Directives:
**1)** In the wine quality notebook excerpt, which quality scores are classed as High?
**2)** Continue the wine quality notebook excerpt from its last sentence, in the same technical style.

Page excerpt:
'''
Note: The missing values are ignored.

In [None]:
# Count the number of observations
wine_qual_counts <- wine_train |>
            group_by(quality) |>
            summarize(count = n())
paste("Table 2. Wine Quality Count")
wine_qual_counts

From the table we can see that only white wines of qualities 3 through 9 are present in the table, while there is a class imbalance in the dataset since it has many more counts of samples in classes 5 to 7 than others. Since we do not want the majority classes affect more in the classifier than the under represented ones, which will negatively affect the accuracy of the model, we consider quality 3 to 6 to be **Low** quality , and 7 to 9 represent **High** quality.
'''
Collected data:
'''
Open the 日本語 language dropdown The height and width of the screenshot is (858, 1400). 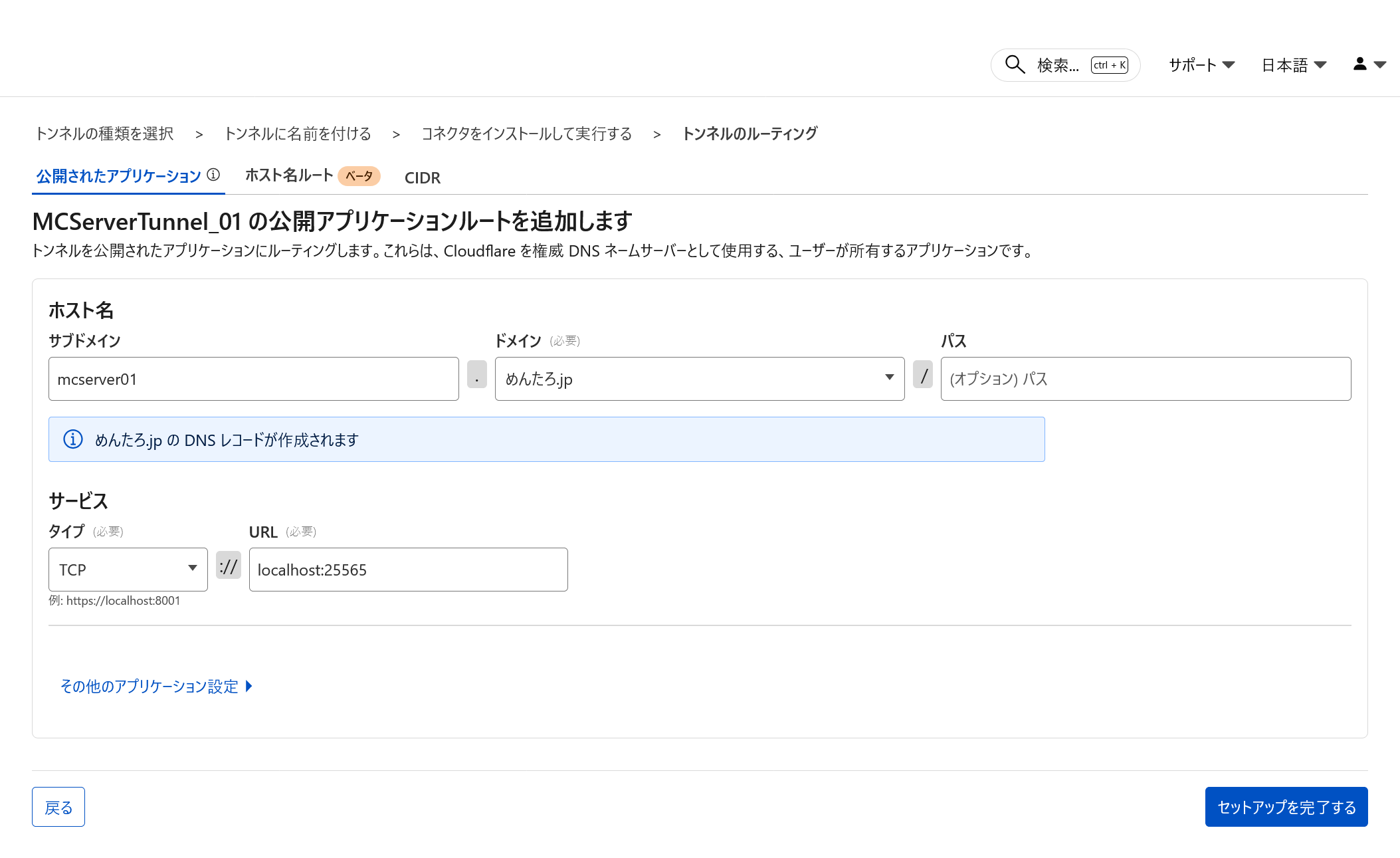click(x=1294, y=65)
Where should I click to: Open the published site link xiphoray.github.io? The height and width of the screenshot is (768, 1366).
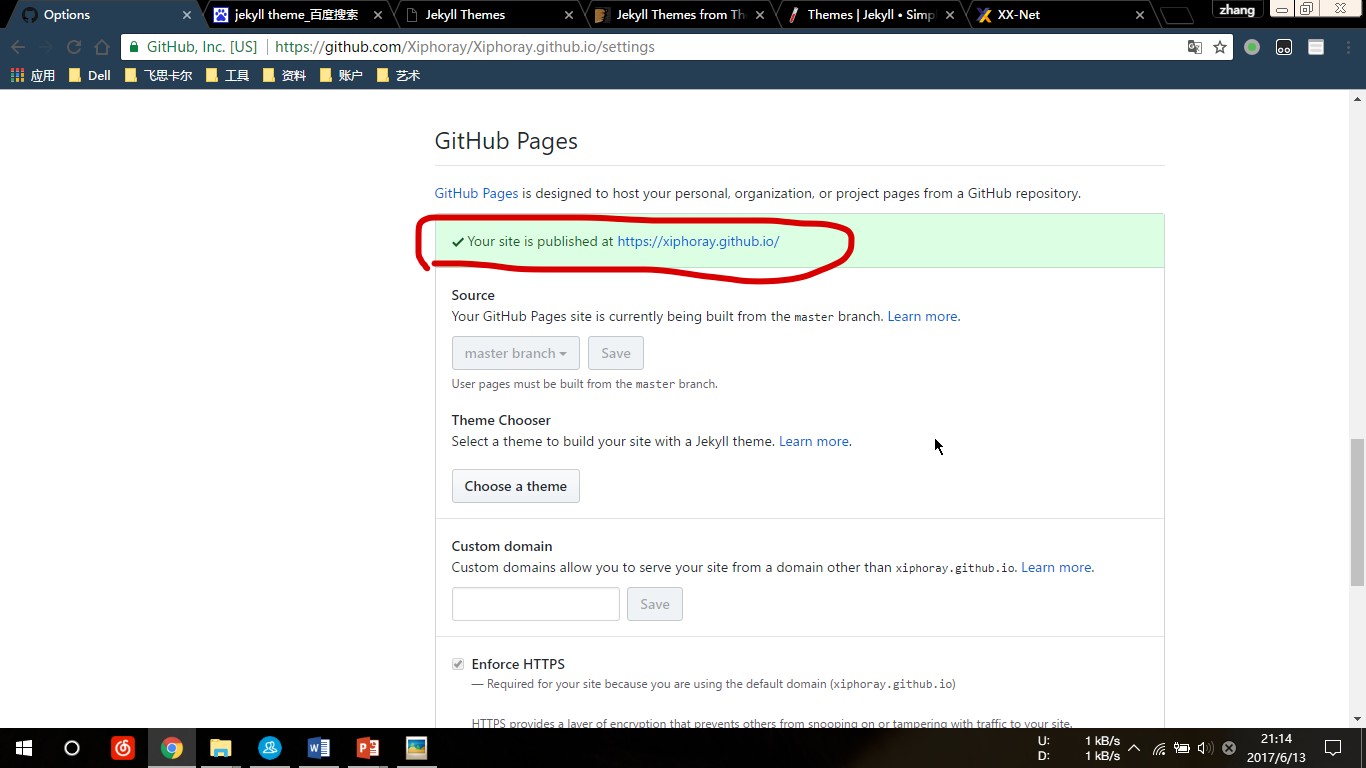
'''
The responses:
**1)** Qualities 7 through 9.

**2)**
In [None]:
# Recode the quality column
white_wine_data <- white_wine_data |> 
    mutate(quality = recode(quality, "3" = "Low", "4" = "Low", "5" = "Low", "6" = "Low", 
                            "7" = "High", "8" = "High", "9" = "High"))   
paste("Table 3. Glimpse of the White Wine Data with Low and High Quality")
head(white_wine_data, n = 5)

##### Then, we used the new cleaned dataset to create training and testing data, and summarize again.

In [None]:
set.seed(1)
# Creating the training and testing split of the data
wine_split <- initial_split(white_wine_data, prop = .75, strata = quality)
wine_train <- training(wine_split)
wine_test <- testing(wine_split)

paste("Table 4. Traing Dataset")
wine_train
paste("Table 5. Testing Dataset")
wine_test

In [None]:
# Count the number of observations
wine_qual_counts <- wine_train |>
            group_by(quality) |>
            summarize(count = n())
paste("Table 6. Wine Quality(Low/High) Count")
wine_qual_counts

In [None]:
# Summarize the overall mean of each predictor
wine_avgs <- wine_train |>
            select(fixed_acidity:alcohol) |>
            map_df(mean) 
paste("Table 7. Predictors Mean")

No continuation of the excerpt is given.